▶ [PROBLEMS AND TASKS]
a) In the text on loading tables by foreign key topology with Biml, why does the author begin by writing an extension method called "TopoSort"? Answer in one to three sentences.
b) Translate this sentence from the text on Biml foreign key loads into Spanish: "Biml does not provide a topology sort out of the box so we will start with a little extension method called "TopoSort" which we’ll use to achieve this."
c) Go on with the text on loading tables by foreign key topology with Biml, starting right after the last line shown.

▶ [SELECTED TEXT]
------------------------------------------------------------------------

Loading tables based on foreign key topology using Biml – Part 1: Linear loads

Loading tables based on foreign key topology using Biml – Part 1: Linear loads
Diesen Artikel finden Sie hier auch in deutscher Sprache.

All our previous posts were running data loads in parallel, ignoring potential foreign key constraints. But in real life scenarios, your datawarehouse may actually have tables refering to each other using such, meaning that it is crucial to create and populate them in the right order.

In this blog post, we’ll actually solve 2 issues at once: We’ll provide a list of tables, will then identify any tables that our listed tables rely on (recursively) and will then create and load them in the right order.

In this sample, we’ll use AdventureWorksDW2014 as our source and transfer the FactInternetSales-table as well as all tables it is connected to through foreign key constraints. Eventually, we will create all these tables including the constraints in a new database AdventureWorksDW2014_SalesOnly (sorting them so we get no foreign key violations) and eventually populate them with data.

Biml does not provide a topology sort out of the box so we will start with a little extension method called "TopoSort" which we’ll use to achieve this. It basically loops through a list of tables, checks for each table if there are tables that need to be created before and then adds them to a new list in this specific order:

Imports System.Collections.Generic
Imports System.Linq
Imports System.Linq.Expressions
Imports Varigence.Languages.Biml.Table
Imports System.Runtime.CompilerServices

Module TopologySort	
 	Public OutputPath As String = "C:\SSIS\TopologySort"  
	Public LoadedTables As New List (Of String) 
    Public LoadableTables As New List (Of AstTableNode)
    Public Level As Integer = 0
	<Extension()> 
	Public Function TopoSort (tables As ICollection (Of AstTableNode)) As ICollection (Of AstTableNode)
		Dim visitedList As  New List (Of AstTableNode)
		Dim outputList As  New List (Of AstTableNode)
		For Each tbl As asttablenode In tables 
			TopoVisit(tbl, outputList, visitedList)
		Next 
		Return outputList
	End Function

	Private Function TopoVisit( node As AstTableNode,  outputList As List (Of AstTableNode),  visitedList As List (Of AstTableNode))
		If Not visitedList.Contains(node)  Then
			visitedList.Add(node)
			For Each dependentTable As AstTableNode In node.Columns.OfType(Of AstTableColumnTableReferenceNode).Select(Function(c) c.ForeignTable)
				TopoVisit(dependentTable, outputList, visitedList)
	      	Next	
			For Each dependentTable As AstTableNode In node.Columns.OfType(Of AstMultipleColumnTableReferenceNode).Select(Function(c) c.ForeignTable)
				TopoVisit(dependentTable, outputList, visitedList)
	      	Next	
			outputList.Add(node)

------------------------------------------------------------------------

▶ [GIVEN INFORMATION]
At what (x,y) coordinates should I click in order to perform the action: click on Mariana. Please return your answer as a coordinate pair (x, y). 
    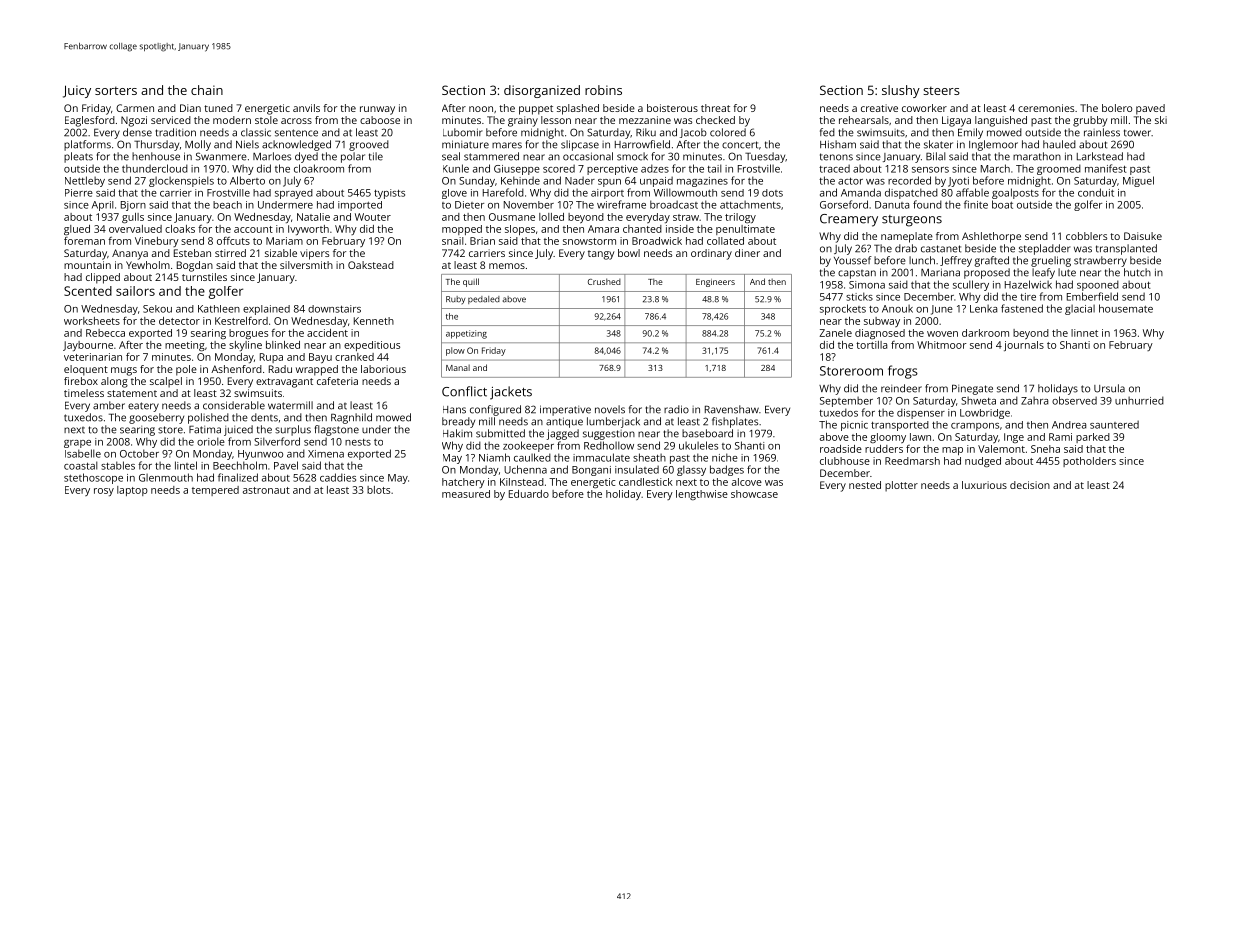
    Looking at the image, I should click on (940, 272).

------------------------------------------------------------------------

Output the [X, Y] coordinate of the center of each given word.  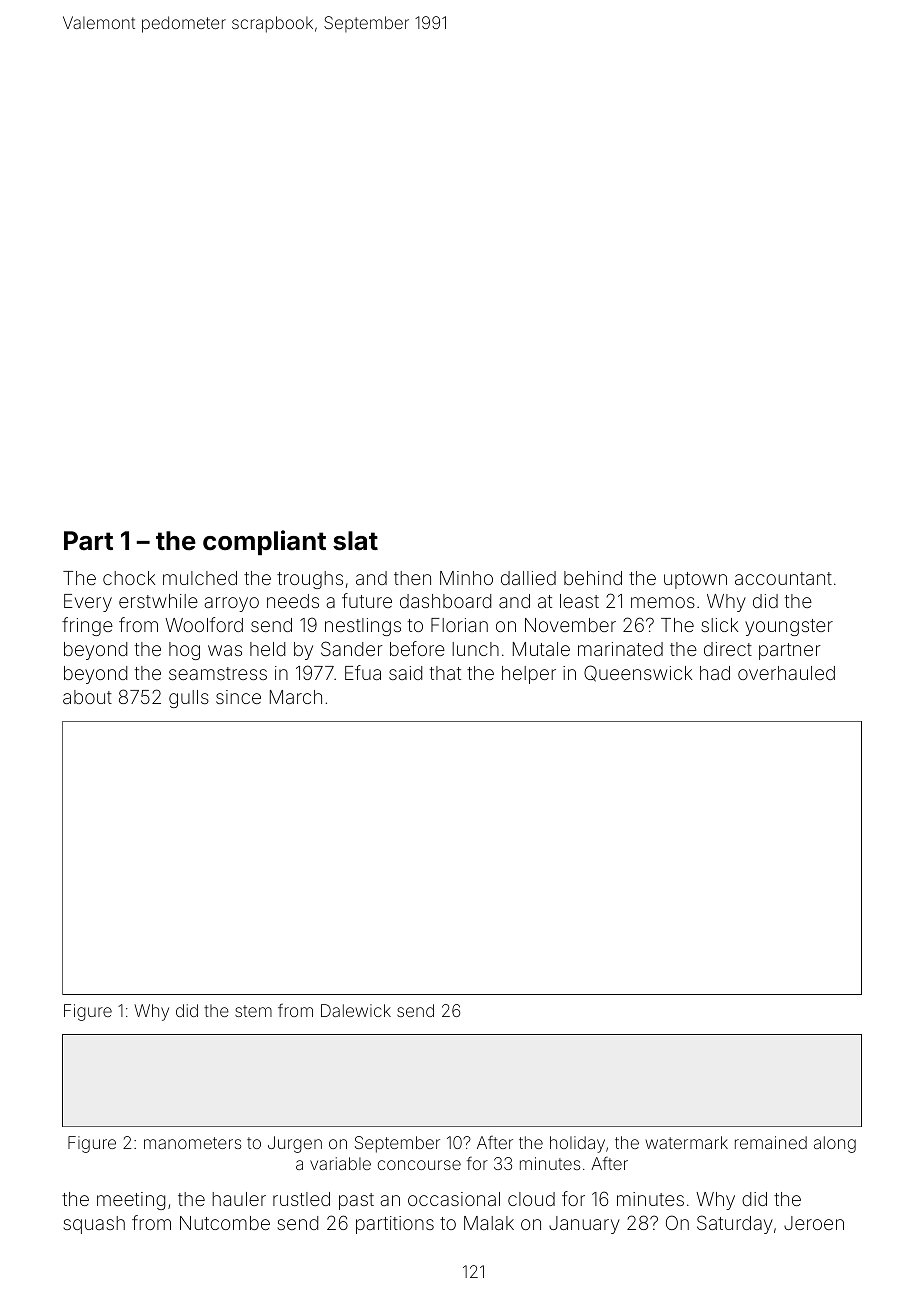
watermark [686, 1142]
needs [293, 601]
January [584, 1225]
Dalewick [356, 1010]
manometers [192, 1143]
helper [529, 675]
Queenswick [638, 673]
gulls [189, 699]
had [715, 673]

------------------------------------------------------------------------

▶ [RESPONSES IN ORDER]
a) Biml has no built-in topology sort, and the tables refer to each other through foreign key constraints, so they must be created and loaded in the right order. TopoSort puts the tables in that order, which lets them be created without foreign key violations.

b) Biml no ofrece una ordenación topológica de forma predeterminada, así que empezaremos con un pequeño método de extensión llamado "TopoSort", que usaremos para lograrlo.

c)
	  	End If
	End Function	
End Module

To be able to actually access our data, we’ll need to define 2 connections, one for the source and one for our new target database. This will be done using a static Biml file:

<Biml xmlns="http://schemas.varigence.com/biml.xsd">
    <Connections>
        <Connection Name="AW_DW" ConnectionString="Provider=SQLNCLI11;Data Source=localhost;Integrated Security=SSPI;Initial Catalog=AdventureWorksDW2014" />
		<Connection Name="AW_DW_SalesOnly" ConnectionString="Provider=SQLNCLI11;Data Source=localhost;Integrated Security=SSPI;Initial Catalog=AdventureWorksDW2014_SalesOnly" />
    </Connections>
	<Databases>
		<Database Name="AW_DW_SalesOnly" ConnectionName="AW_DW_SalesOnly"></Database>
    </Databases>
	<Schemas>
		<Schema Name="dbo" DatabaseName="AW_DW_SalesOnly"></Schema>
    </Schemas>
</Biml>

Now that we’ve got our connections defined, we can retrieve our metadata. As mentioned before, this example will filter on FactInternetSales but feel free to add other tables, change it to another table or don’t add any filter at all.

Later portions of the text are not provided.